Researchers from the French National Centre for Scientific Research, Sorbonne University, and the Tyndale House affiliated with the University of Cambridge announced the discovery of fragments of the Hipparchus Star Catalog composed in the 2nd century BCE. The researchers published their findings earlier this month in the Journal for the History of Astronomy.

The catalog was written about the year 129 BCE on the Isle of Rhodes by the Greek astronomer Hipparchus, known as the “father of scientific astronomy.” Part of an effort by the astronomer to map the entire sky, the fragments represent the oldest known attempt to determine the precise position of fixed stars by associating them with numerical coordinates. He cataloged the positions of roughly 850 stars.

The existence of the catalog was known as it was described in the writings of Claudius Ptolemy, a Greek astronomer, who composed a similar catalog 400 years after Hipparchus. The researchers determined that Hipparchus’ catalog was more accurate than that of Ptolemies, created three centuries later. 

The original writings were scraped from the parchment in the medieval era to make way for a collection of Christian Palestinian Aramaic texts telling stories from the Old and New Testaments. This was not uncommon as parchment was quite expensive and the result is referred to as a palimpsest. The writings were concealed beneath leaves, or folios, of the religious Codex Climaci Rescriptus at St. Catherine’s Monastery in Egypt’s Sinai Peninsula. The codex was written in Syriac. 

The possibility that the manuscript was a palimpsest was first suggested in 2012. In 2019, the researchers took 42 photographs of nine pages from the codex across a broad range of wavelengths before scanning the photos with computer algorithms that picked out the text hidden underneath. The manuscript, written in Greek, describes the positions of the four stars of only one constellation – Corona Borealis, also known as the Northern Crown. Researchers believe that Hipparchus wrote a similar manuscript for each of the 850 stars he observed.

Using the positions of the stars described in the catalog, researchers determined that the catalog had been set down in the year 129 BCE, when it was believed that Hipparchus wrote his catalog. But studying the distinctive style of writing, a science called palaeography, they determined that the pages had been written in the 5th or 6th Century CE, showing that the catalog established by Hipparchus was still being used more than 700 years after being set down.

The fragments are the oldest known to date and refute a widespread belief that Claudius Ptolemy’s Star Catalogue is merely a “copy” of Hipparchus’ as the observations of the four constellations are different.

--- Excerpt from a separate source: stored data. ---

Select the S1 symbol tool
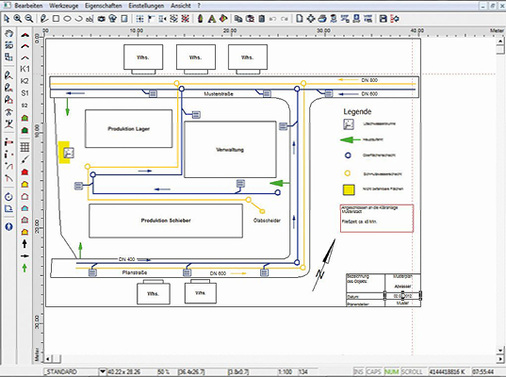This screenshot has width=506, height=377. pos(25,93)
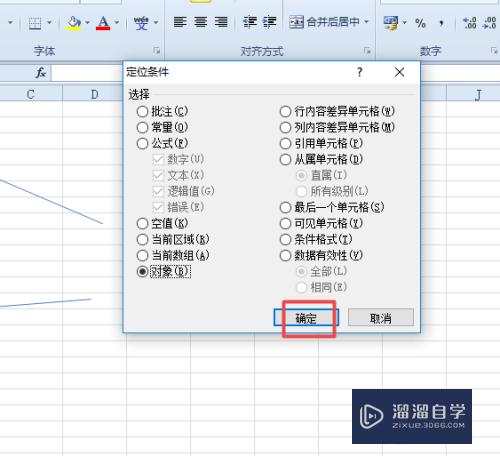The image size is (500, 456).
Task: Open the font color dropdown arrow
Action: 117,23
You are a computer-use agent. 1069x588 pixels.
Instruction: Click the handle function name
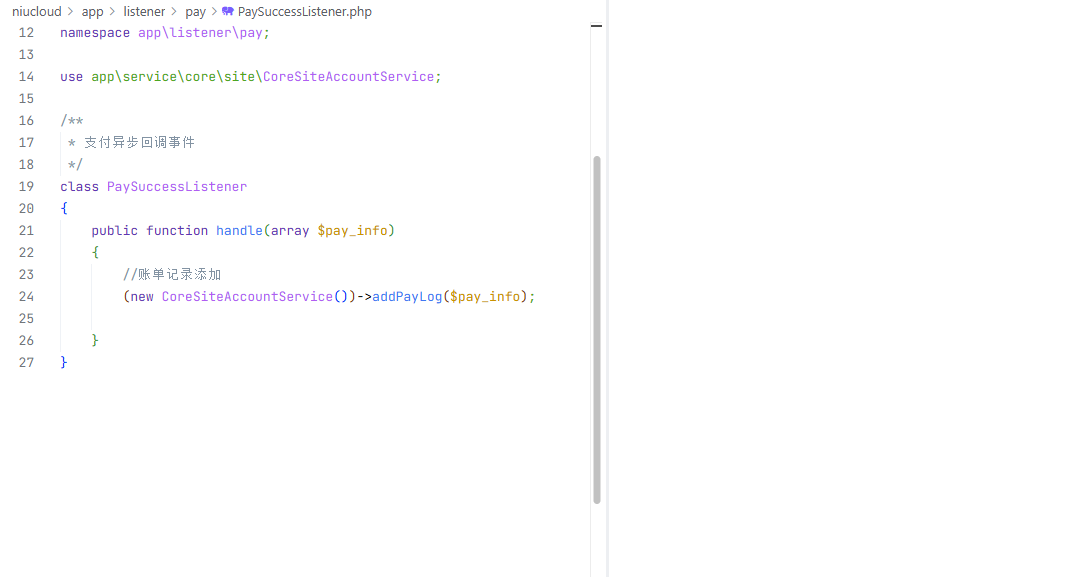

The fragments are the oldest known to date and refute a widespread belief that Claudius Ptolemy’s Star Catalogue is merely a “copy” of Hipparchus’ as the observations of the four constellations are different.

Historians believe that Hipparchus’ document, predating the invention of the telescope, represents the first attempt to measure the precise positions of stars. 

The researchers believe that more than 160 additional palimpsests in the monastery are hiding additional secrets from the past. 

Though the new discovery seems to establish the roots of astronomy in ancient Greece, Josephus, a first-century Roman-Jewish historian, attributes the origins of studying the stars to Biblical Seth, the third son of Adam and Eve and brother of Cain and Abel, who preserved ancient astronomical knowledge in pillars of stone. Other Jewish sources attribute it to Enoch, another antediluvian Biblical figure, who recorded it in the astronomical section of the Book of Enoch, recorded about 72-80 BCE. 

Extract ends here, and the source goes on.